Required work:
Format the part of the material that opens with the line containing "Switch off the Pricing Review toggle" and closes with the line containing "(x=109, y=207)" as a JSON list of strings, one string per line, including both of those lines and leaving out any blank lines.

Dataset:
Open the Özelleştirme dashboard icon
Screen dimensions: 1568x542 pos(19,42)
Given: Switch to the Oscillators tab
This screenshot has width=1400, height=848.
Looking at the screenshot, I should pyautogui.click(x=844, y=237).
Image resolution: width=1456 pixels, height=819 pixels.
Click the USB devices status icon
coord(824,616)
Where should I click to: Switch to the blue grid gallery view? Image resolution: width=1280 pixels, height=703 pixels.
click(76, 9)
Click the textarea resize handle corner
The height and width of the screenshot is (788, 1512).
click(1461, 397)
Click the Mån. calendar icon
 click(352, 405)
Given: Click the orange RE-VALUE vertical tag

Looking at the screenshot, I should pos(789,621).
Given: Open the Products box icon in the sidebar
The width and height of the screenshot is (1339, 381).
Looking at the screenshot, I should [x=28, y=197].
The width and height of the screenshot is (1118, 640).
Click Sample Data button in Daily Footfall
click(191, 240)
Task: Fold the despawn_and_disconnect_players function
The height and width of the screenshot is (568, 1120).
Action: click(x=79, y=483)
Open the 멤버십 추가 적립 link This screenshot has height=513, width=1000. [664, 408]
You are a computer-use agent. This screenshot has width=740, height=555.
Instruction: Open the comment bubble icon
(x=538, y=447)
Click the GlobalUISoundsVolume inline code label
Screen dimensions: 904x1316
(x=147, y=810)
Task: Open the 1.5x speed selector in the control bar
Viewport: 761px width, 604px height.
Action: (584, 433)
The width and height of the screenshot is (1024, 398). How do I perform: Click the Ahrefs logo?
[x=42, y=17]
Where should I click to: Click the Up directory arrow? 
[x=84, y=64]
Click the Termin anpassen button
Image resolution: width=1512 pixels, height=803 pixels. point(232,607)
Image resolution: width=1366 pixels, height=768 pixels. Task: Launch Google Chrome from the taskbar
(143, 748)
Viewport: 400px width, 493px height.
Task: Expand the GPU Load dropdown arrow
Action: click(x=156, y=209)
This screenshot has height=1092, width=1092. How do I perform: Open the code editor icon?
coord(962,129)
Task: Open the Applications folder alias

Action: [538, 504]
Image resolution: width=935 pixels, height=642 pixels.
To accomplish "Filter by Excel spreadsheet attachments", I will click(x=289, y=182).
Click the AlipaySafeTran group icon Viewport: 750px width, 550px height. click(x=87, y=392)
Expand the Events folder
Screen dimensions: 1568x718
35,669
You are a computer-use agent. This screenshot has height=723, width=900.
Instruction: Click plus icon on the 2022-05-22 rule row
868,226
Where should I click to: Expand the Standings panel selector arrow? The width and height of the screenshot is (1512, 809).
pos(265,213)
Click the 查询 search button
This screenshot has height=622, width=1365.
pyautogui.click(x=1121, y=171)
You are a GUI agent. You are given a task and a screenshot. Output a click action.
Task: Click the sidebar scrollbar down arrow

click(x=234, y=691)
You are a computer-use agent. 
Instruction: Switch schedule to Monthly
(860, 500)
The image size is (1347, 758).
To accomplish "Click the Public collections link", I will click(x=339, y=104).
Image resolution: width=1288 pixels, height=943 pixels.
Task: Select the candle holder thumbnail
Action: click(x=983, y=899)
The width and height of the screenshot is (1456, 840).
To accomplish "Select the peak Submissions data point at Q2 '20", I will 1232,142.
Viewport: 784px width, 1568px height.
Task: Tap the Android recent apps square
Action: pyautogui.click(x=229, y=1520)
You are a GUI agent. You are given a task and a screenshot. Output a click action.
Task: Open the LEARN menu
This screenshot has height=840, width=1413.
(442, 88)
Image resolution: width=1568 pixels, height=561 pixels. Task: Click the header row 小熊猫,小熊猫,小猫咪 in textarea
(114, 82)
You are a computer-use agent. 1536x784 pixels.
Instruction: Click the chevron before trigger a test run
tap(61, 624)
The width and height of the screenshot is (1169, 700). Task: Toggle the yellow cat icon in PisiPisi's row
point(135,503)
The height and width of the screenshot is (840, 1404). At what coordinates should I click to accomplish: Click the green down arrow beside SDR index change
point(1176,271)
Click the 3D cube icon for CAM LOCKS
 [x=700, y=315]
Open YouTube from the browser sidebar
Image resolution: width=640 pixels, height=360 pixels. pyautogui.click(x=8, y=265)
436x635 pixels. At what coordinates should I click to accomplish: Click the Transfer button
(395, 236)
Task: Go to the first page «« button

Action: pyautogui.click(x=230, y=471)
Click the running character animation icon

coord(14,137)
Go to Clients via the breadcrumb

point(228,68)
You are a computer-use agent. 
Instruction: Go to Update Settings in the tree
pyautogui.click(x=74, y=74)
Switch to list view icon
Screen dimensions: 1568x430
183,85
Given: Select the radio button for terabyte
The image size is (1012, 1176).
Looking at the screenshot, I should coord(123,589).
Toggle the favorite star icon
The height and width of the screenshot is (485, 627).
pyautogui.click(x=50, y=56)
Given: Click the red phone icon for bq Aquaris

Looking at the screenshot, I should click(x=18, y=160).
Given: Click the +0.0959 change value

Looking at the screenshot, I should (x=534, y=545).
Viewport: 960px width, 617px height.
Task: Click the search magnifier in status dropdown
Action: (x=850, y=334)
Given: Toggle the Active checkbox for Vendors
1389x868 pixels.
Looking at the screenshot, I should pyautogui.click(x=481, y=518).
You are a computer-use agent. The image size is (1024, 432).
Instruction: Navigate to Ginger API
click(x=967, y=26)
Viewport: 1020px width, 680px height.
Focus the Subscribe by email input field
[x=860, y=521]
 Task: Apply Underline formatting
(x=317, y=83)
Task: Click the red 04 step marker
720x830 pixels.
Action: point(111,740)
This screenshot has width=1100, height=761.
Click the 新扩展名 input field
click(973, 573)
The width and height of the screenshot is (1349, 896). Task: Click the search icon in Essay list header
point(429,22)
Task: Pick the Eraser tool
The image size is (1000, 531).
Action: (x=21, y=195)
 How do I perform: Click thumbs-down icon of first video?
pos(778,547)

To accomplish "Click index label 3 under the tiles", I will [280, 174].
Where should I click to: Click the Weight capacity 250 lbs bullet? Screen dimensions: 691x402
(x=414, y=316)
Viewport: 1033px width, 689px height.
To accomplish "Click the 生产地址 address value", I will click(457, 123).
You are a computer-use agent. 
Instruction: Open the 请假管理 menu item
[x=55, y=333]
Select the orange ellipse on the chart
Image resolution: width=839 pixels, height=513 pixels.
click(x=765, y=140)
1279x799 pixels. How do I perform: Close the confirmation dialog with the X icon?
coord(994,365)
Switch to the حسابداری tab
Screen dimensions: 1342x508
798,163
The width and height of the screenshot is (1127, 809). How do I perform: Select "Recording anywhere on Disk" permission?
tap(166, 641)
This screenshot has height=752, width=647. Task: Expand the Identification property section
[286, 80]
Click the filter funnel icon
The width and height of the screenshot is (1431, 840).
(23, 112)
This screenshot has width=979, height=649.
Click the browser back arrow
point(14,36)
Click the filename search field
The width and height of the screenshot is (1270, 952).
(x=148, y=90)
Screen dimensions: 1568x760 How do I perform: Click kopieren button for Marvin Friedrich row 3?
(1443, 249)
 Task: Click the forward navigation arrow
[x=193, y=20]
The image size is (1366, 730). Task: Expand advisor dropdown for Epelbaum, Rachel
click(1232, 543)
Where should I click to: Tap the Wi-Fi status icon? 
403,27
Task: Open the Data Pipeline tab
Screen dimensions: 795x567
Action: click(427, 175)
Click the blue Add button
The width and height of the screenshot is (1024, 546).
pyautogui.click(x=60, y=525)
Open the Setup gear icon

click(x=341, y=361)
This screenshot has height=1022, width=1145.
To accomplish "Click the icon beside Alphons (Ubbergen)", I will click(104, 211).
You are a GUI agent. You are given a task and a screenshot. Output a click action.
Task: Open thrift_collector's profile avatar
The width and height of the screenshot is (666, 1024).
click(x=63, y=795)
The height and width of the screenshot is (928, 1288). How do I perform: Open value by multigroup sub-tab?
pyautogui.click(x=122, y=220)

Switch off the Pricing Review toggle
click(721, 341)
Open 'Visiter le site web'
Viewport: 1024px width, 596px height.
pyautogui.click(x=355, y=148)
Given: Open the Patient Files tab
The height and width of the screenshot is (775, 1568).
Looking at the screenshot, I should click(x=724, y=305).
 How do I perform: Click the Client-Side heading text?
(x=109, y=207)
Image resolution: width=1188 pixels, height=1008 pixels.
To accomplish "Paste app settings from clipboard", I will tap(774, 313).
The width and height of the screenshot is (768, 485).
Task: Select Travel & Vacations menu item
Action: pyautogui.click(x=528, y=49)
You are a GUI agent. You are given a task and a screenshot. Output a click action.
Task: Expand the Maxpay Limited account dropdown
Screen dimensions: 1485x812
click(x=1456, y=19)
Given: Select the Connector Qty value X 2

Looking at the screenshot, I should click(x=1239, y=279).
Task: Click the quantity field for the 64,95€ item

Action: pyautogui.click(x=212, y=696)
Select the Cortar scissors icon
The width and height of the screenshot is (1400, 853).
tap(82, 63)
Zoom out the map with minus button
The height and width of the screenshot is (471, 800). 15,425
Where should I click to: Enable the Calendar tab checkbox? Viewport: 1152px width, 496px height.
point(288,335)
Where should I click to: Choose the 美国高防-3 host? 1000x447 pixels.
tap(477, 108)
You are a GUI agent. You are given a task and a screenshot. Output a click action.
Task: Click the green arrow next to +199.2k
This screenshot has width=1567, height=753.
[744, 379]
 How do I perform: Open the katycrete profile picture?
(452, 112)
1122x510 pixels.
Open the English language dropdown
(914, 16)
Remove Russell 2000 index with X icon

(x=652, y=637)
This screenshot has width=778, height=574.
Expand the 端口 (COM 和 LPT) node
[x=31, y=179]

Answer:
[
  "Switch off the Pricing Review toggle",
  "click(721, 341)",
  "Open 'Visiter le site web'",
  "Viewport: 1024px width, 596px height.",
  "pyautogui.click(x=355, y=148)",
  "Given: Open the Patient Files tab",
  "The height and width of the screenshot is (775, 1568).",
  "Looking at the screenshot, I should click(x=724, y=305).",
  " How do I perform: Click the Client-Side heading text?",
  "(x=109, y=207)"
]